Collected data entries
---

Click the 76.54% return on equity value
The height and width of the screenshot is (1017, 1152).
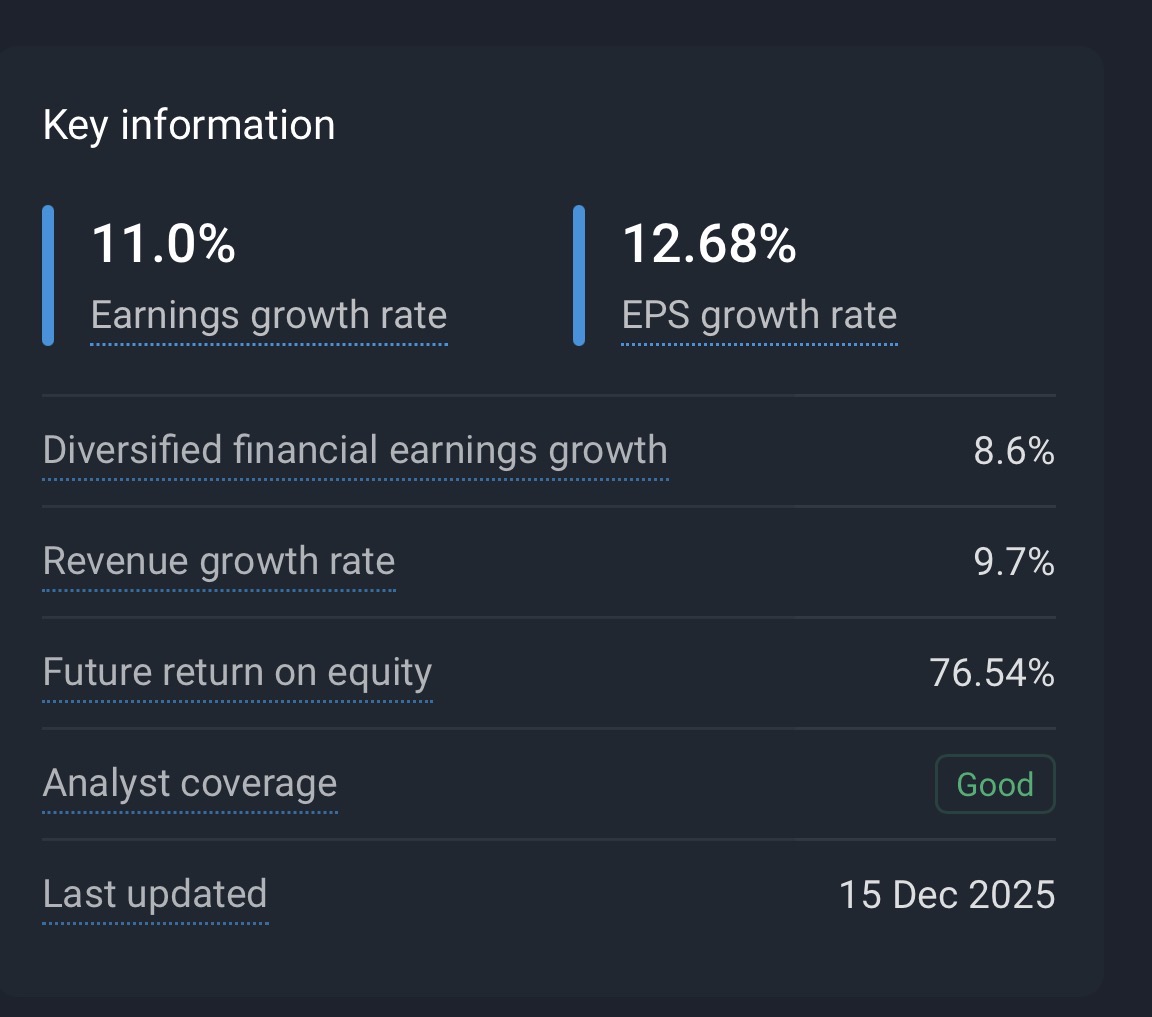[992, 674]
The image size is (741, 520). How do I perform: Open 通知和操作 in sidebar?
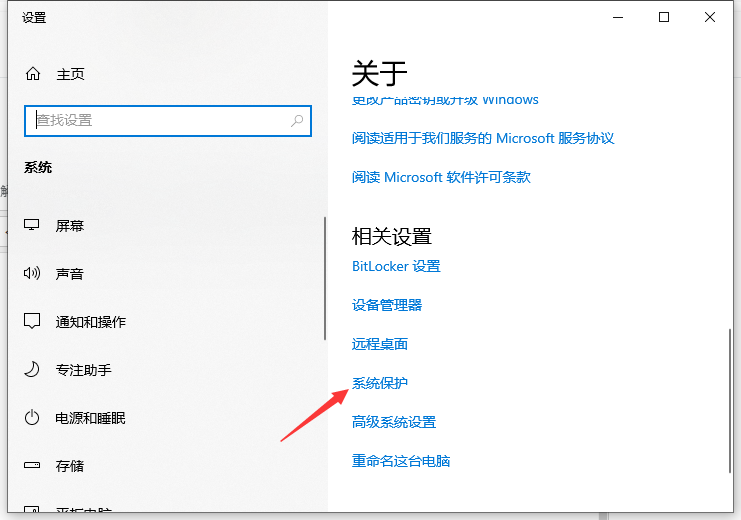(90, 322)
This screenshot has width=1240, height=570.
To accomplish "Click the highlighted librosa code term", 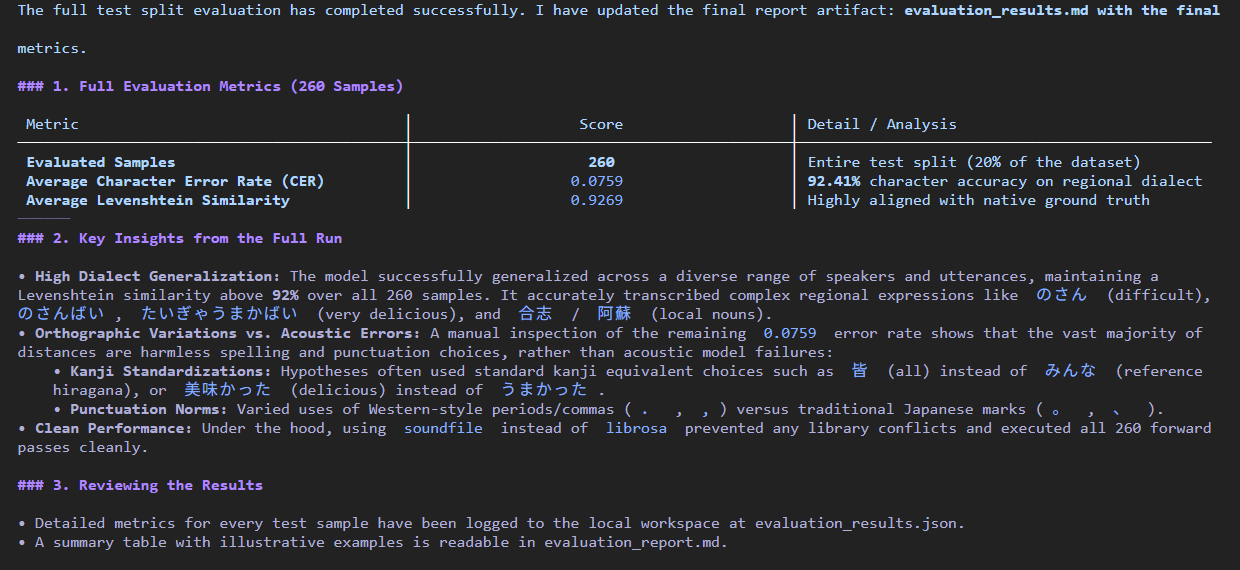I will (x=636, y=428).
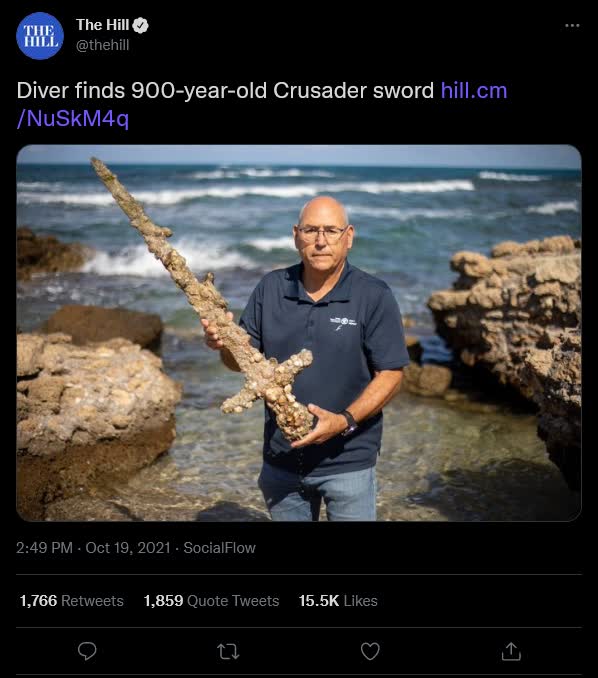This screenshot has width=598, height=678.
Task: Click the 2:49 PM time stamp
Action: (44, 548)
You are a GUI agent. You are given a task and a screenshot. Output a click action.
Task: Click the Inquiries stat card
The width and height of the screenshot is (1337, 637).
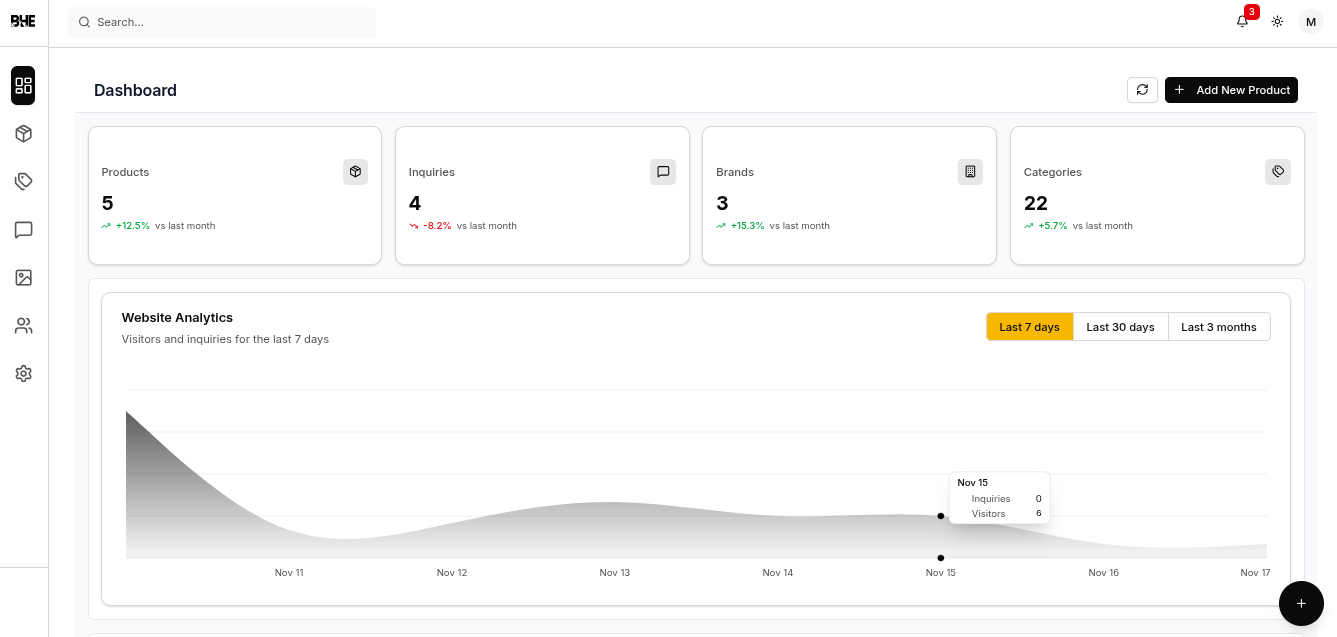(x=542, y=195)
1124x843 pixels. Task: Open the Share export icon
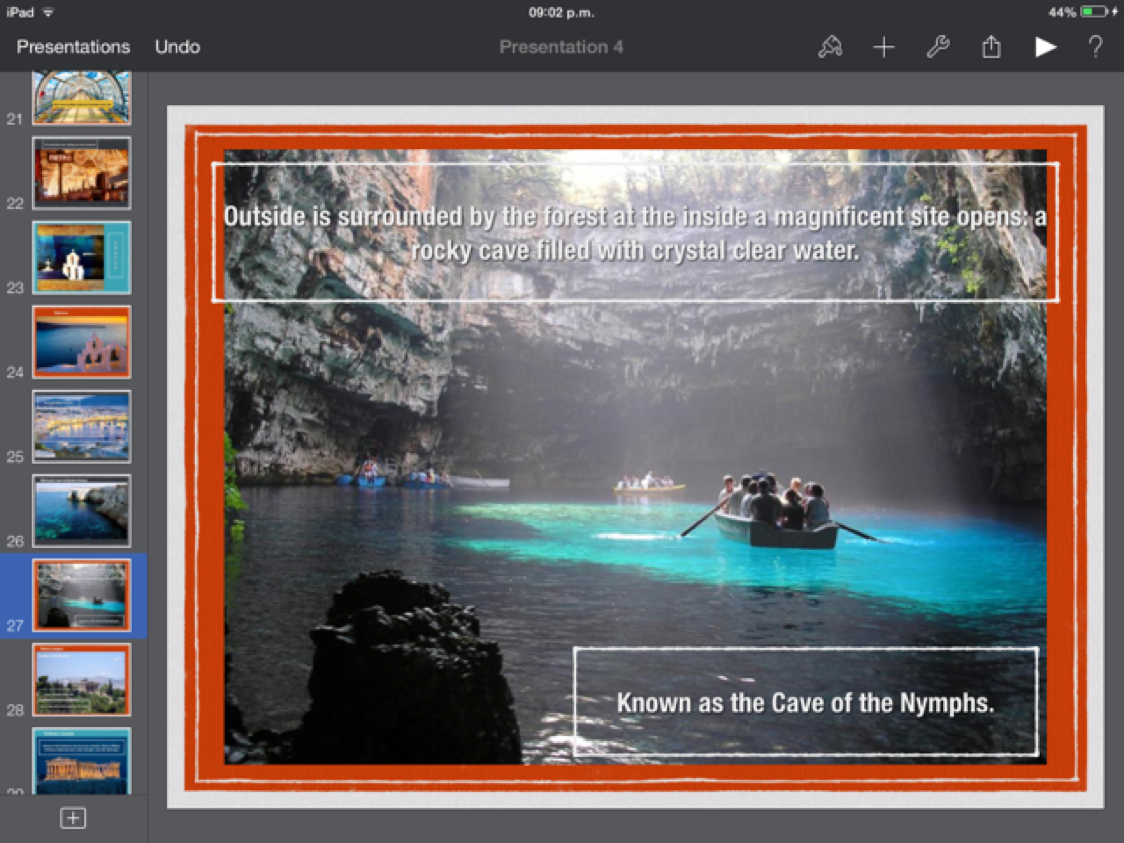(991, 47)
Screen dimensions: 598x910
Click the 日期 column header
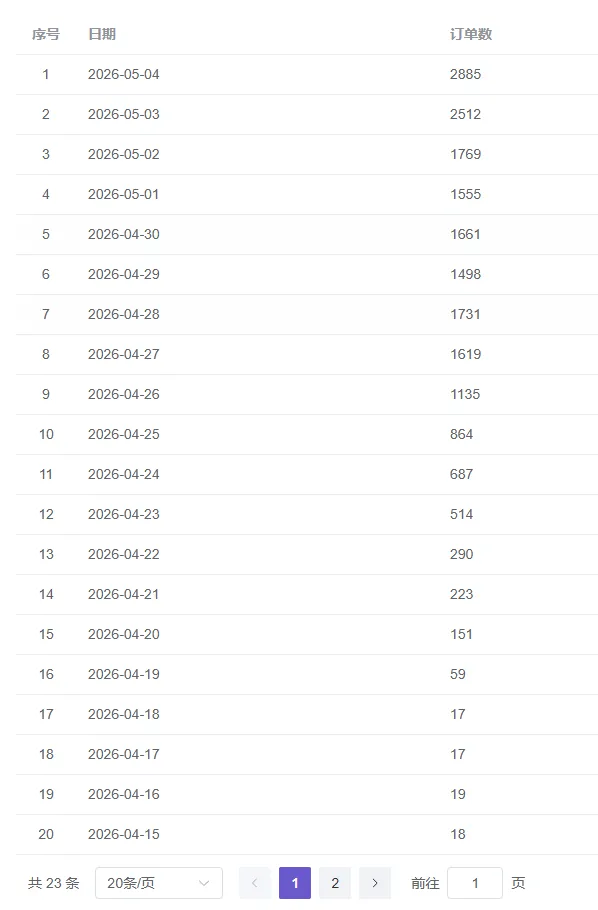tap(102, 34)
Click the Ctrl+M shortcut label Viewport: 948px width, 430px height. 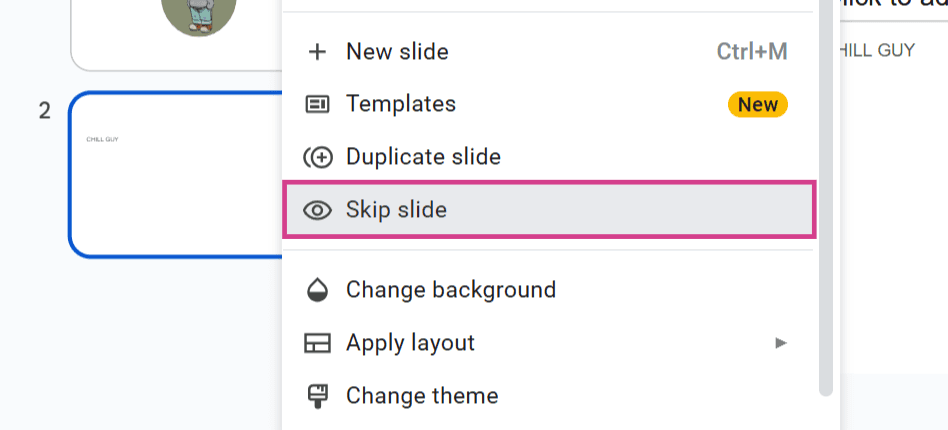pyautogui.click(x=752, y=52)
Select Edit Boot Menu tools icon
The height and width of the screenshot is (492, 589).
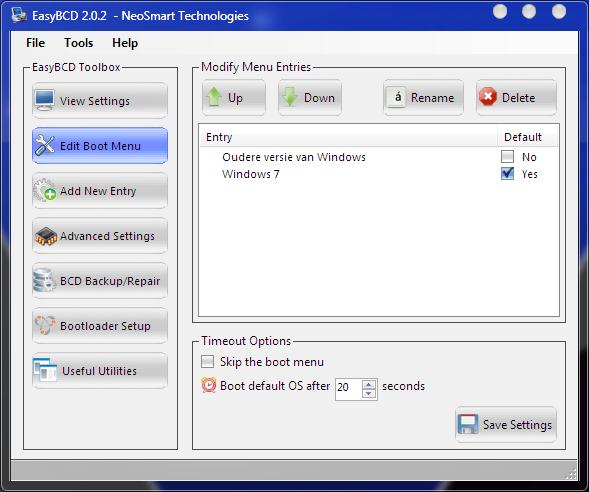click(x=45, y=145)
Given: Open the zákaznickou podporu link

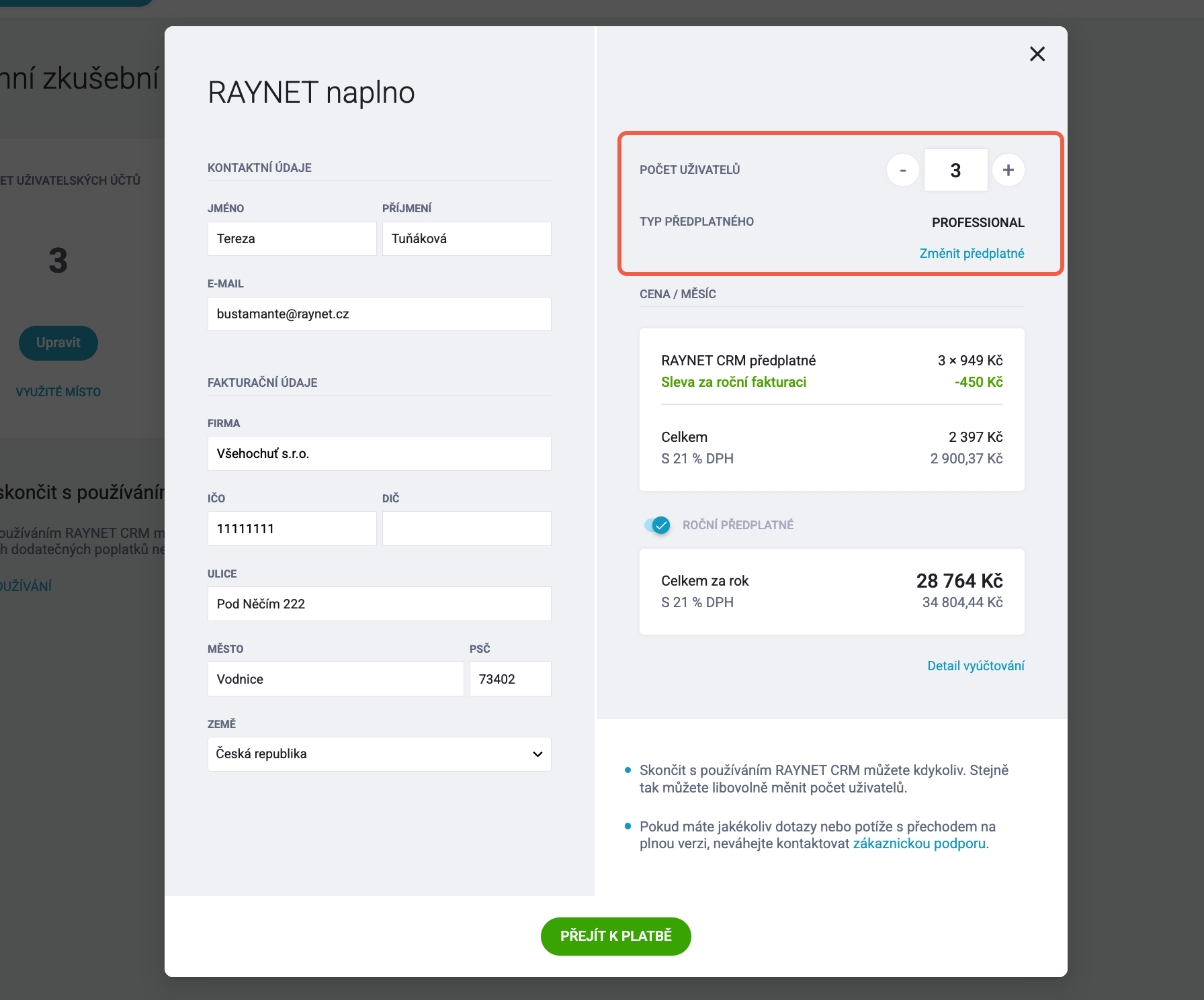Looking at the screenshot, I should tap(919, 844).
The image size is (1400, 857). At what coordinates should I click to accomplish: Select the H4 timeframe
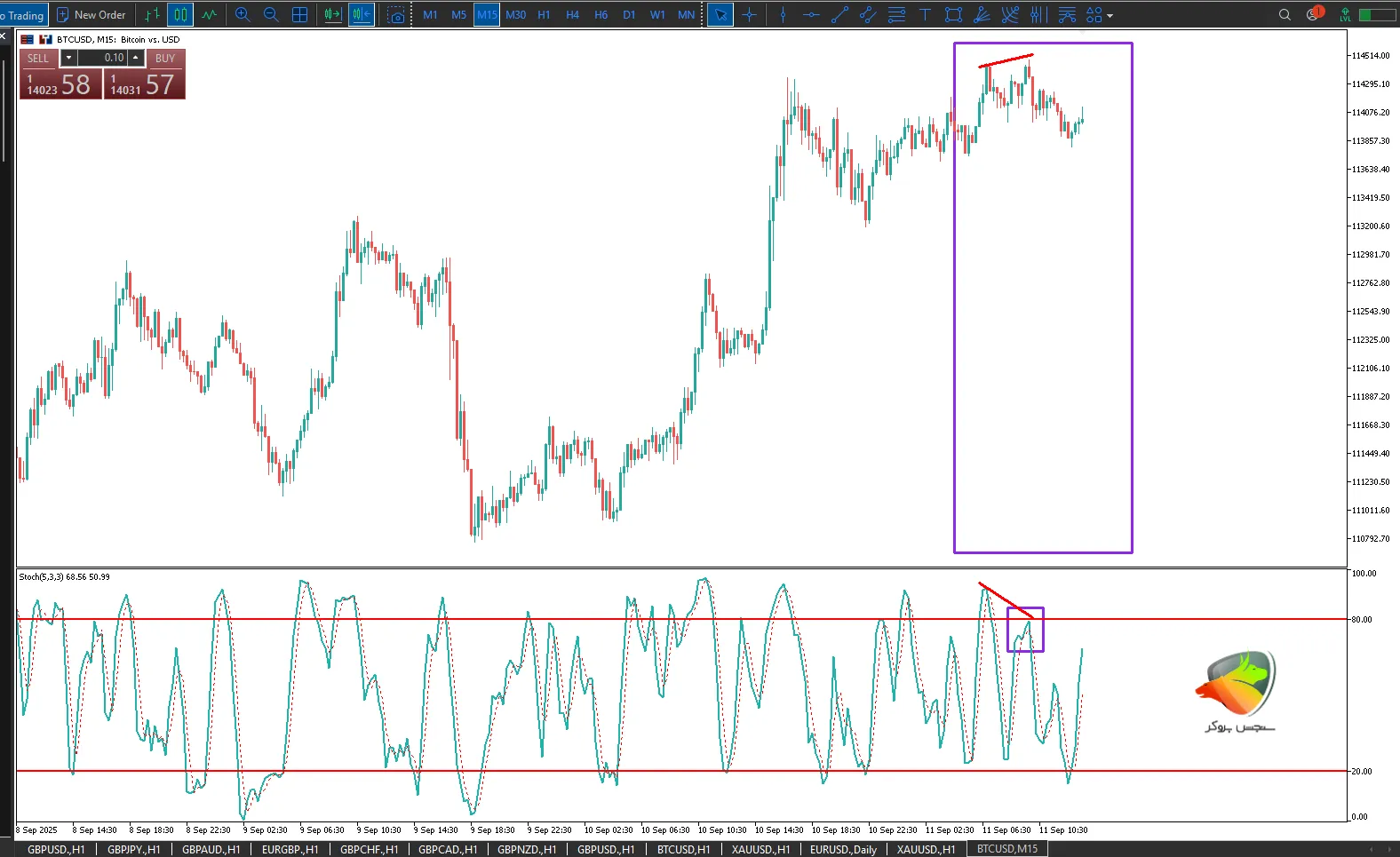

---

_Work instructions_
From the entries above, copy every line that holds the word "Select".

_Result of the exercise_
Select Edit Boot Menu tools icon
The image size is (1400, 857). At what coordinates should I click to accomplish: Select the H4 timeframe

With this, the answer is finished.